[Saved entries]

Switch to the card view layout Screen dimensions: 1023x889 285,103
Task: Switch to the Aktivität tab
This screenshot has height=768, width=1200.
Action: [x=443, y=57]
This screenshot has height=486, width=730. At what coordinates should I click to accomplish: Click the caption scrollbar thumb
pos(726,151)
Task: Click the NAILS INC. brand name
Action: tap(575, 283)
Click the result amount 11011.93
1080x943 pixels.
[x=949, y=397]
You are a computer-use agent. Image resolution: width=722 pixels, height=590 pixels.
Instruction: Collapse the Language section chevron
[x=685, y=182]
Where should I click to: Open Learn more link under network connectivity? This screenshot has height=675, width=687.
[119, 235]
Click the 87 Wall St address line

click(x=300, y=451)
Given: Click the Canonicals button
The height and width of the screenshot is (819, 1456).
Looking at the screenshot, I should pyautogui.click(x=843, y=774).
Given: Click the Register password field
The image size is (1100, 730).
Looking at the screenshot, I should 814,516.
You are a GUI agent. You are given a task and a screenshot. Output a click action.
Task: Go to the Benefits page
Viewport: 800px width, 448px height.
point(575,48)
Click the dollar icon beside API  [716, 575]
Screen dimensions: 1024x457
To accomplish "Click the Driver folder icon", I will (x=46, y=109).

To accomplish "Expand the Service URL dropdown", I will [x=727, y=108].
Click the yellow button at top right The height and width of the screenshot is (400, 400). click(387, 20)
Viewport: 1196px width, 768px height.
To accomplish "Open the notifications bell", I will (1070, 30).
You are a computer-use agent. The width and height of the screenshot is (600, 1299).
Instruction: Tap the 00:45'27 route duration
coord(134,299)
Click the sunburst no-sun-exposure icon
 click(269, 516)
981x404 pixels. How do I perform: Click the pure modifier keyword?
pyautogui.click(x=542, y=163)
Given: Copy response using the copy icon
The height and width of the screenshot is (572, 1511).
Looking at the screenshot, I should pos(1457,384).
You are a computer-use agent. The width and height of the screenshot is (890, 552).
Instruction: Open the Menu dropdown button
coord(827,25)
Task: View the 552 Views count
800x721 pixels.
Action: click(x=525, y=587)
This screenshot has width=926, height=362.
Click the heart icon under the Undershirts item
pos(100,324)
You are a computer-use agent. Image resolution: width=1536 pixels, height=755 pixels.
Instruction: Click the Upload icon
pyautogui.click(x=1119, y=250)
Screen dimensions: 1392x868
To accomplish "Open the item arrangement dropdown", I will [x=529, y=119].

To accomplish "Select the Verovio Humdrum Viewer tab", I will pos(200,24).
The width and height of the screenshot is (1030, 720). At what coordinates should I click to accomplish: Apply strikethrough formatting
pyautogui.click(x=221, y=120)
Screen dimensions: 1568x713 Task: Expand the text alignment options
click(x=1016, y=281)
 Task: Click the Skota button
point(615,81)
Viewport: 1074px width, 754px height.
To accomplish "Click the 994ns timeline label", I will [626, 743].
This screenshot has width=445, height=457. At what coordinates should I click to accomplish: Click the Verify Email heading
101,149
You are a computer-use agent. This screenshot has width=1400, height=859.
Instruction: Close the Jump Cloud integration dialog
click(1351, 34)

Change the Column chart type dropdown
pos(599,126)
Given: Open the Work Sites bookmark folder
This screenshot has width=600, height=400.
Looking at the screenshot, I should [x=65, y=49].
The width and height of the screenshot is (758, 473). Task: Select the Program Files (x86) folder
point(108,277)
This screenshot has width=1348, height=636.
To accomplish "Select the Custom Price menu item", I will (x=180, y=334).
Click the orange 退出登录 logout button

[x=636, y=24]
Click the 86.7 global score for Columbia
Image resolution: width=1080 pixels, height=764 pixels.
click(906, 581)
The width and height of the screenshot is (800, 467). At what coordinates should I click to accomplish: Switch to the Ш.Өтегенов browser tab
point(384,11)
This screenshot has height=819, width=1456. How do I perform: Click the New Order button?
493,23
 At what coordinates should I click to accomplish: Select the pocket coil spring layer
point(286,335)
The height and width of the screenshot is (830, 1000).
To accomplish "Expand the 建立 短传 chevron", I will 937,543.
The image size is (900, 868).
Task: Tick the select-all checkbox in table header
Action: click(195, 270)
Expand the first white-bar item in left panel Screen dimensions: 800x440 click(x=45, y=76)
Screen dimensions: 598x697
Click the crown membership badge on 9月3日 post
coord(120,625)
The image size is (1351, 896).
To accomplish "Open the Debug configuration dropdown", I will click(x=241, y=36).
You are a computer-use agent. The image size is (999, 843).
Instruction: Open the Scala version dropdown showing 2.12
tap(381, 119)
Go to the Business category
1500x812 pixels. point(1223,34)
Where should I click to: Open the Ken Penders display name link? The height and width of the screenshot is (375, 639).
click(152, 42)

Aim of the task: In the records, locate each line holding the string "computer" and copy it.

Task output:
You are a computer-use agent. Image resolution: width=722 pixels, height=590 pixels.
You are a computer-use agent. The width and height of the screenshot is (600, 1299).
You are a computer-use agent. The width and height of the screenshot is (890, 552).
You are a computer-use agent. Image resolution: width=1536 pixels, height=755 pixels.
You are a computer-use agent. This screenshot has width=1400, height=859.
You are a computer-use agent. The image size is (999, 843).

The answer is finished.